◆ Goal ◆
Extract the stretch of lines from the one containing "You are a computer-use agent." through the one containing "The height and", reproducing them word for word, and omit the pictures from your answer.
>> begin Entries shown
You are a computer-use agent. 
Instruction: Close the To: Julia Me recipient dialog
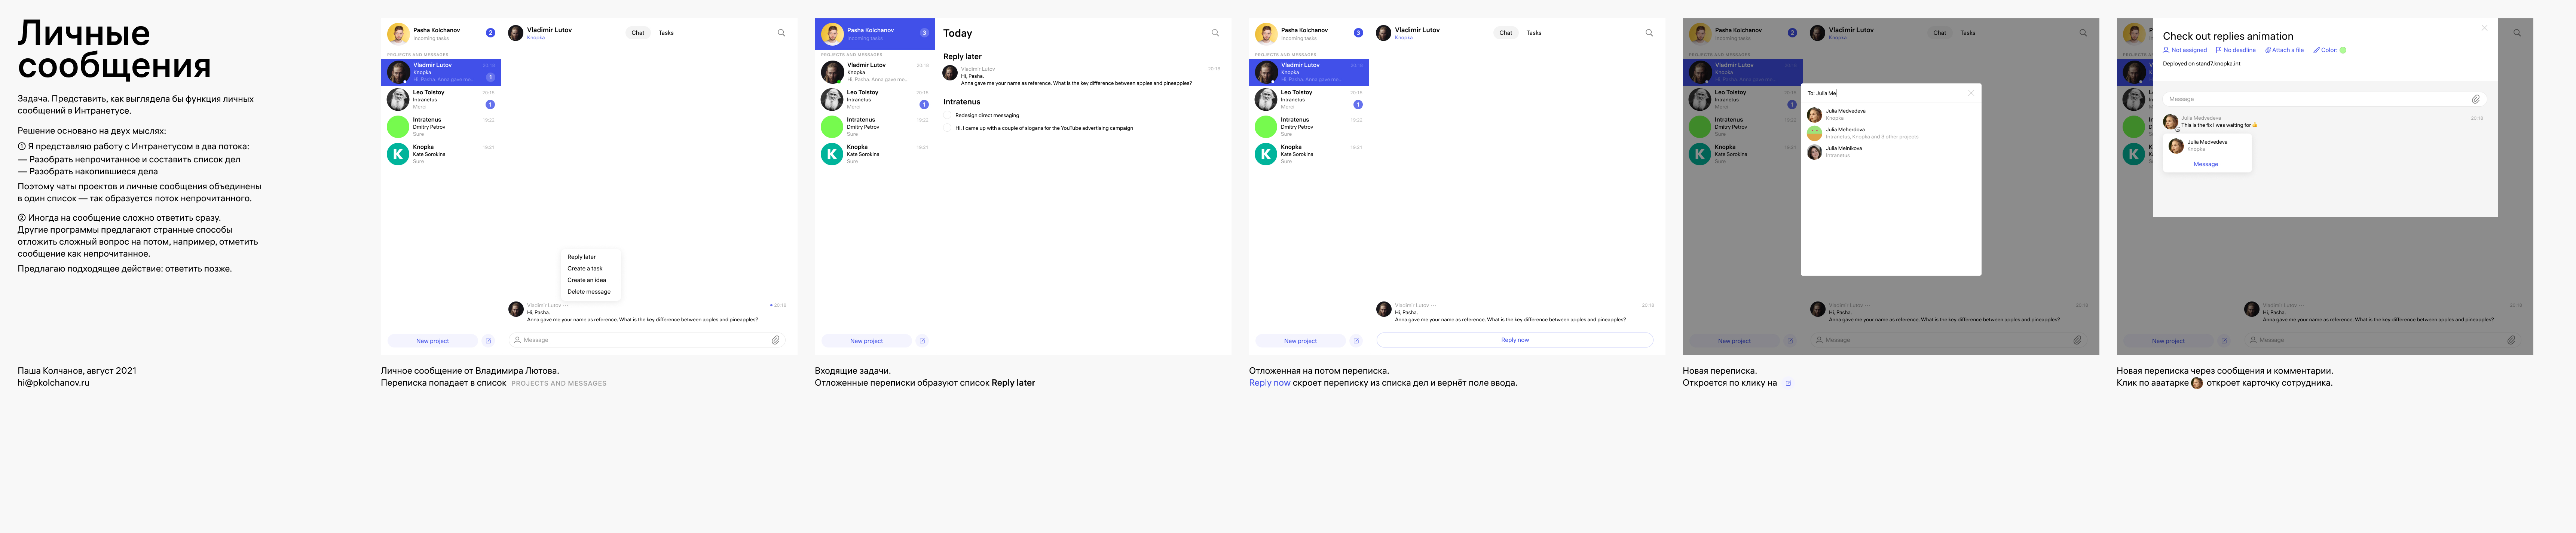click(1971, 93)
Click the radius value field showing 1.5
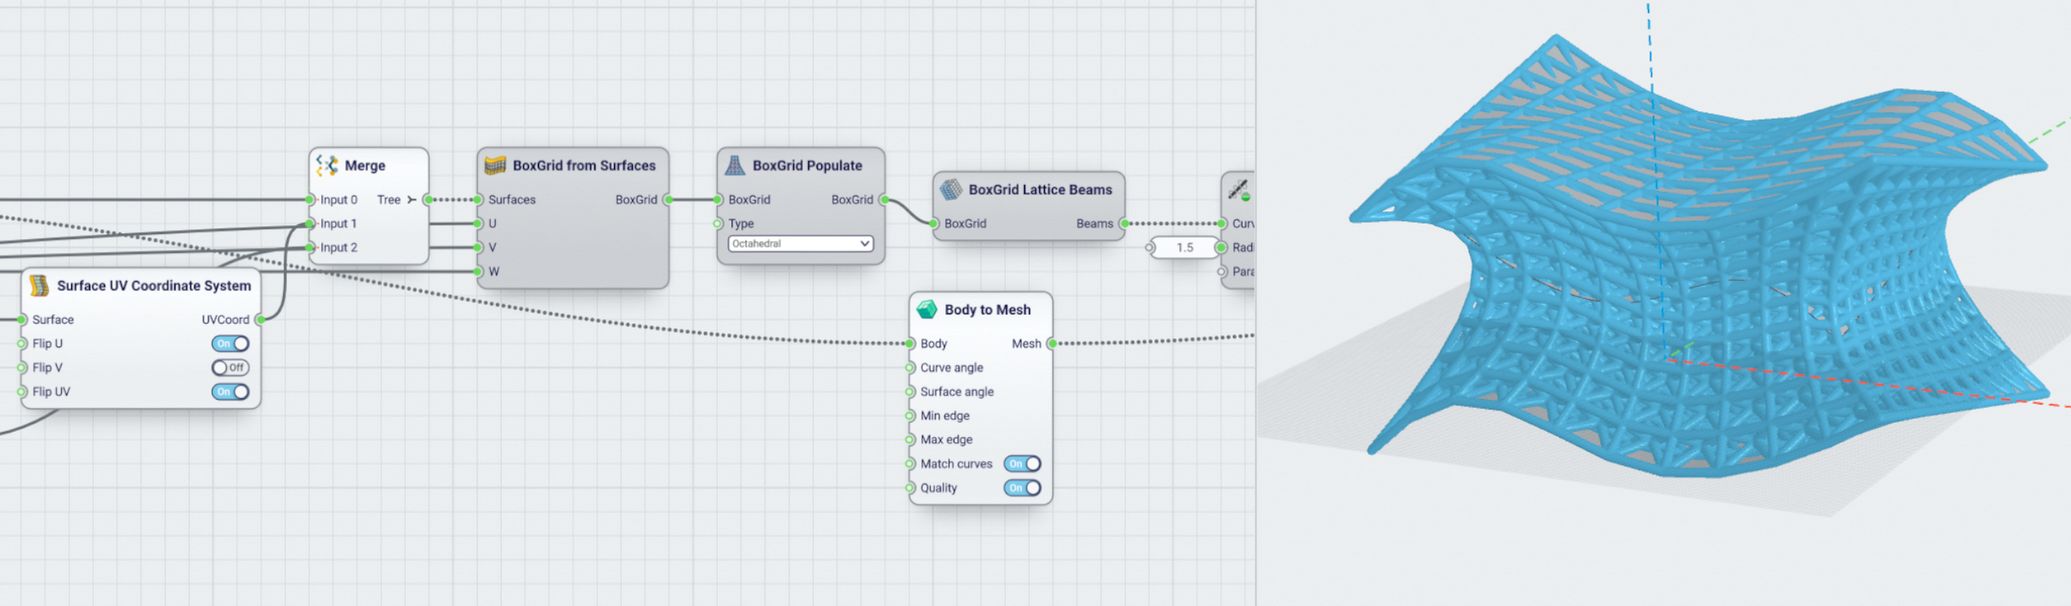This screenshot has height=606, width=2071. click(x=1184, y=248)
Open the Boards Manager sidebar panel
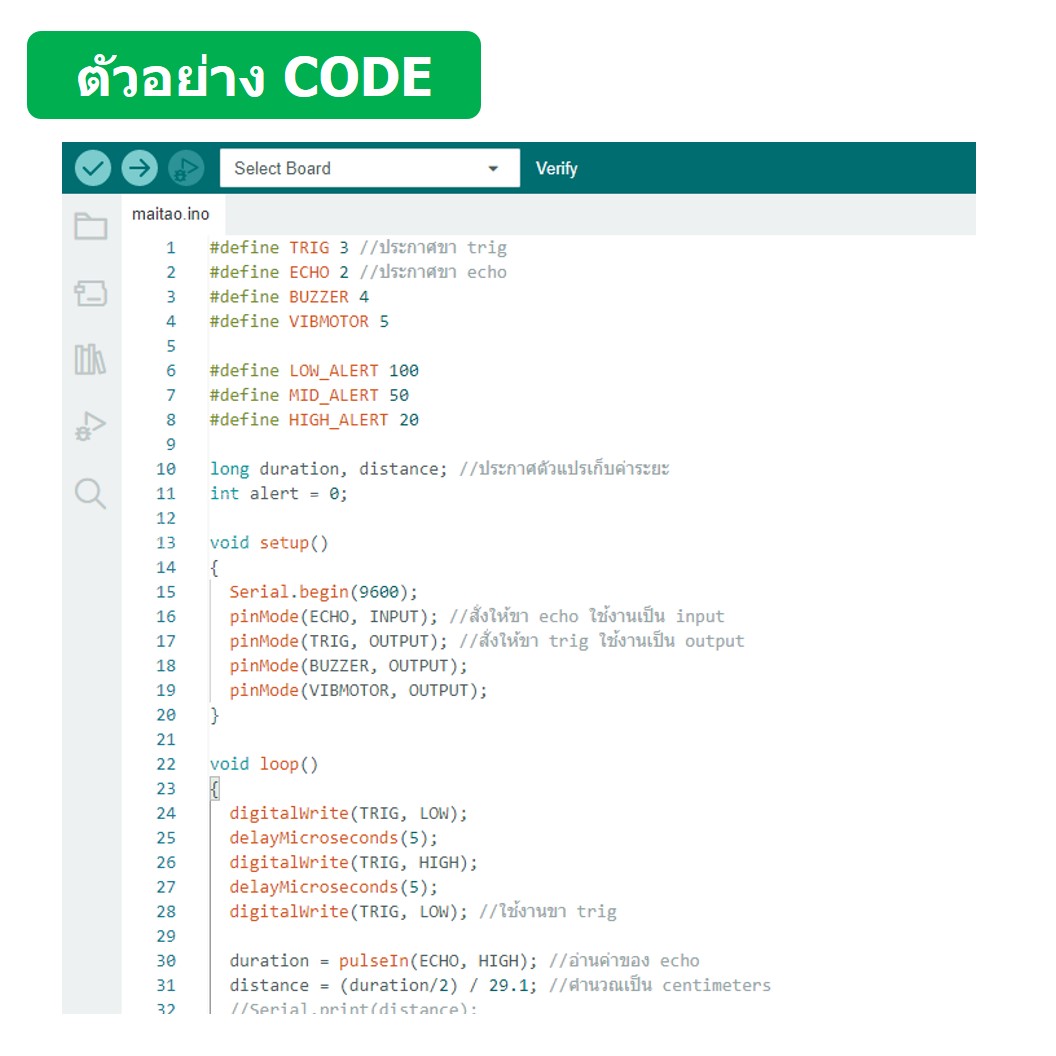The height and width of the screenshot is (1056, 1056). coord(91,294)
>> end Entries shown
>> begin Entries shown
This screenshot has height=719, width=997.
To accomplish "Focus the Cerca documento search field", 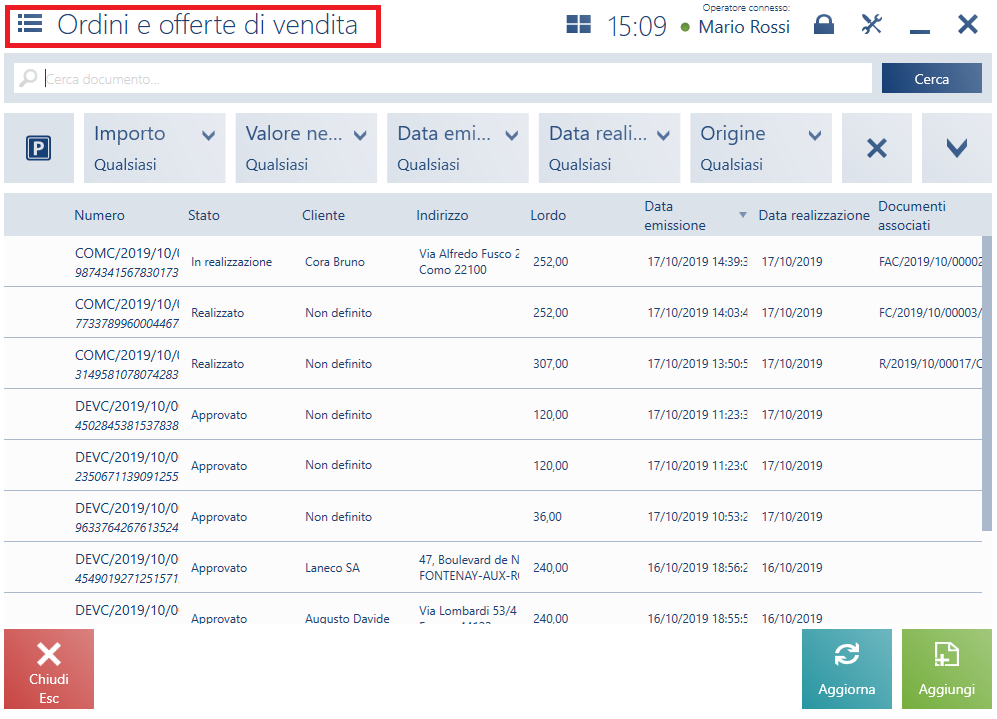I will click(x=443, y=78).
>> end Entries shown
>> begin Entries shown
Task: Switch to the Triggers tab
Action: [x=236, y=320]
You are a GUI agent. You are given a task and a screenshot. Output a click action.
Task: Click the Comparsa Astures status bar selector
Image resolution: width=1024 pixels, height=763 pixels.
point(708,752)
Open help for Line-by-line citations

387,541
>> end Entries shown
◆ Answer ◆
You are a computer-use agent. 
Instruction: Close the To: Julia Me recipient dialog
click(1971, 93)
Click the radius value field showing 1.5
This screenshot has height=606, width=2071. click(x=1184, y=248)
Open the Boards Manager sidebar panel
The height and width of the screenshot is (1056, 1056). coord(91,294)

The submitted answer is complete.